Ga direct naar de content

S&P-index is slechte afspiegeling van de economie

Geplaatst als type:
Gepubliceerd om: december 15 2020

■ Gibran Watfe en Kasper Goosen (DNB)

De S&P 500-index, de belangrijkste benchmark voor Amerikaanse aandelen, is een steeds minder goede afspiegeling van de economie. Het gewicht van de vijf grootste bedrijven in de index op basis van marktkapitalisatie is gedurende de COVID-19-crisis verder gestegen en bevindt zich momenteel op een historisch hoogtepunt van maar liefst 25 procent. Bovendien zijn deze vijf bedrijven (Apple, Microsoft, Amazon, Alphabet en Facebook) allemaal actief in de technologiesector. Deze concentratie, maakt de S&P 500-index minder representatief voor de economie als geheel. Zo maakt de ‘digitale economie’ volgens het Amerikaanse ministerie van Economische Zaken slechts 6,5 procent uit van het Amerikaanse bruto binnenlands product (daarbij geldt wel de kanttekening dat aandelenkoersen toekomstgericht zijn, terwijl het bruto binnenlands product alleen de huidige productie meet).

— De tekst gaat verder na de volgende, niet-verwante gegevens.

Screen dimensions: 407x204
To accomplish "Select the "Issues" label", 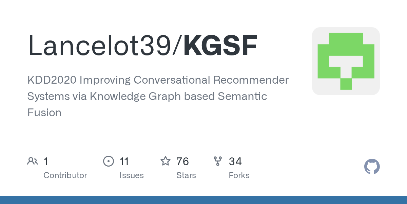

De aandelenkoersen van de technologiesector zijn dit jaar sterk gestegen als gevolg van de versnelde digitalisering door de COVID-19-pandemie. De toenemende concentratie in de S&P 500-index is echter al langer gaande. Sinds 2016 is het aandeel van de vijf grootste bedrijven vrijwel zonder onderbreking gestegen, van het langjarige gemiddelde van circa 15 procent tot ongeveer 25 procent nu. Beleggers zien de technologiesector als een van de weinige economische sectoren met gunstige groeivooruitzichten, en de grootste technologiebedrijven bevinden zich momenteel in de VS.

De toenemende concentratie vermindert de signaalwaarde van de Amerikaanse beurs over de vooruitzichten voor de economie als geheel. Een stijging in de S&P 500 duidt niet noodzakelijkerwijs op optimisme over de economische vooruitzichten. Prijsschommelingen in technologiebedrijven hebben namelijk een onevenredige impact (positief of negatief) op de prestatie van de algemene index, omdat ze een groter deel van de aandelenmarkt uitmaken. Als de koersen van grote technologiebedrijven bijvoorbeeld met tien procent dalen, zouden de kleinste honderd bedrijven in de index met negentig procent moeten stijgen om de totale index ongewijzigd te houden. De risico’s op een plotselinge correctie zijn daarmee ook groter.

In tegenstelling tot in de VS bleef de marktconcentratie op Europese aandelenmarkten constant rond de twaalf procent, en is in de top vijf geen enkel technologiebedrijf te bespeuren.